Pittsburg, though, gets a visit virtually every year by virtue of location; it is where the rail lines converge to head north.

“We stop in Pittsburg each year because it’s our jumping off point to Kansas City and northern Missouri,” Head elf Willis Kilpatrick said.

Kilpatrick said the train — which has been running in its current form for 11 years — got its start back when it was owned by the Gateway Western Railroad, which ran from Kansas City to St. Louis. Then, it was just an engine with two cabooses. Willis said that when the rail line was purchased by KCS, the CEO asked him to travel with it and see what it was all about.

“It went through northern Missouri, and there’s not a lot of money there,” Kilpatrick said. “So many of the parents that got on the train said ‘Thank you for stopping here. If you didn’t, my children wouldn’t have any Christmas at all.’ I told the CEO and he said he thought it was a good program and that we should do it for our whole rail system.”

As KCS expanded and took over more rail lines in Texas and Louisiana, more cities requested that the train stop. Kilpatrick estimated that some 35,000 people have passed through the train so far this year. Last year 51,000 visitors turned out to see it.

The train is run mostly by volunteers. Of those, 60 percent portray elves, and 60 percent of those elves are volunteers from the Kansas City Southern Historical Society. The 40 percent not portraying elves are employees who volunteer their time, as well as nine paid contract employees who work throughout the year to maintain the train.

The Holiday Express isn’t just a free show for the kids, though. KCS employees donate parts of their paychecks to a holiday fund each year, and the railroad distributes that money in $25 gift cards to Salvation Army outfits in various communities during the holidays. Donations are allotted based on the size of the community, Kilpatrick said. Last year, KCS donated 200 gift cards.
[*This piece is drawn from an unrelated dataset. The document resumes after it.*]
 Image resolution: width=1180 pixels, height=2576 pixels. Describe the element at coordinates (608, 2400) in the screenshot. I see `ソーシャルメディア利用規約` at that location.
Salvation Army Capt. Gary Gugala didn’t yet know how many cards KCS donated this year, but said that they are important nonetheless.

“We use them to make sure people have mittens, gloves, scarves and coats,” Gugala said after he arrived to serve chocolate. “We’ll use the cards we don’t distribute to purchase extra-large coats. They’re very important for older teens, and are an important part of our distribution next week.”

The train was a popular attraction again this year. Zac Briggs recently moved to Pittsburg from Fort Scott. He heard about the Holiday Express from a relative and brought his daughters, 4-year-old Trista and 2-year-old Ayanna, as well as his mother, Sherry, to see it.

“It was really nice, really cool,” Briggs said. “The girls absolutely loved it.”

Webb City resident Jennifer Degonia drove to Pittsburg with her daughters, 3-year-old Britney and 1-year-old Caitlynn; nephew, 3-year-old Gabe Edwards; and mother Angela Edwards to see the train.

“There were all kinds of knick-knacks for the kids to look at,” Degonia said. “They really liked the trains.”

There was another surprise, too.

“We got Britney to sit in Santa’s lap for the first time and we managed to get a picture,” Edwards said, smiling.